Together with the DNR, the Watershed District is now soliciting Friends of the Fen volunteers to 1) educate and inform the public on this rare natural resource and 2) help clean up and remove invasive species.
–Eden Prairie News

UW-River Falls ‘gray water’ system up and running
UW-River Falls students, faculty and staff may or may not have noticed the blue signs in the University Center bathrooms commenting on the gray water in the toilets. The signs — put up during J-Term — signal the recent success of the rainwater reuse system.

The rainwater reuse system is the first of its kind in a state of Wisconsin building, Mark Gillis, assistant supervisor of facilities maintenance, said.

The rainwater reuse system has begun to run functionally in the last month. The University Center opened two years ago, but the original design of the rainwater reuse system did not work.
–UW-River Falls Student Voice

Michigan asks EPA to take over wetlands regulation
Gov. Jennifer Granholm’s proposal to hand over protection of Michigan wetlands to the federal government comes as critics in Congress and elsewhere say federal agencies are falling down on the job.

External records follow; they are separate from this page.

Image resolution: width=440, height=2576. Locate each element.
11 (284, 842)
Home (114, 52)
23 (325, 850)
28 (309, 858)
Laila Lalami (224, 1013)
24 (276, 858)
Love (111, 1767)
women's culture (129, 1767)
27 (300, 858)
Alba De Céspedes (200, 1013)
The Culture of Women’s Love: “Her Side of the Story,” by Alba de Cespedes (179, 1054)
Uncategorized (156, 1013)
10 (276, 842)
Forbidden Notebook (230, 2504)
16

A muddled U.S. Supreme Court ruling on two Michigan cases in 2006 has caused wide confusion about which wetlands the government can regulate. Since then, there has been “drastic deterioration” of wetland protection under the Clean Water Act, a congressional memo said in December.
–The Associated Press

Global water shortage looms
If you’ve read anything about the global water crisis, you’ve likely read a quote from Dr. Peter Gleick, founder and president of the Pacific Institute, and one of the world’s leading water experts. His name has become as ubiquitous as drought itself, which is suddenly making major headlines. A report from the World Economic Forum warned that in only twenty years our civilization may be facing “water bankruptcy”–shortfalls of fresh water so large and pervasive that global food production could crater, meaning that we’d lose the equivalent of the entire grain production of the US and India combined.

But we don’t have to wait twenty years to see what this would look like. Australia, reeling from twelve years of drought in the Murray-Darling River Basin, has seen agriculture grind to a halt, with tens of billions of dollars in losses. The region has been rendered a tinderbox, with the deadliest fires in the country’s history claiming over 160 lives so far. And all this may begin to hit closer to home soon. California’s water manager said that the state is bracing for its worst drought in modern history. Stephen Chu, the new US secretary of energy, warns that the effects of climate change on California’s water supplies could put an end to agriculture in the state by 2100 and imperil major cities.
–The Nation

Drought threatens Tampa Bay area
As the traditionally dry spring approaches, regional water managers are asking the state to impose the toughest watering restrictions in history.

The reservoir that helps supply water to the Tampa Bay area is about a month from being drained, a sign of how dire the problem has become, officials with Tampa Bay Water said.

“We’re in a severe water shortage, and we need to take action,” said Hillsborough County Commissioner Mark Sharpe, chairman of the utility’s board.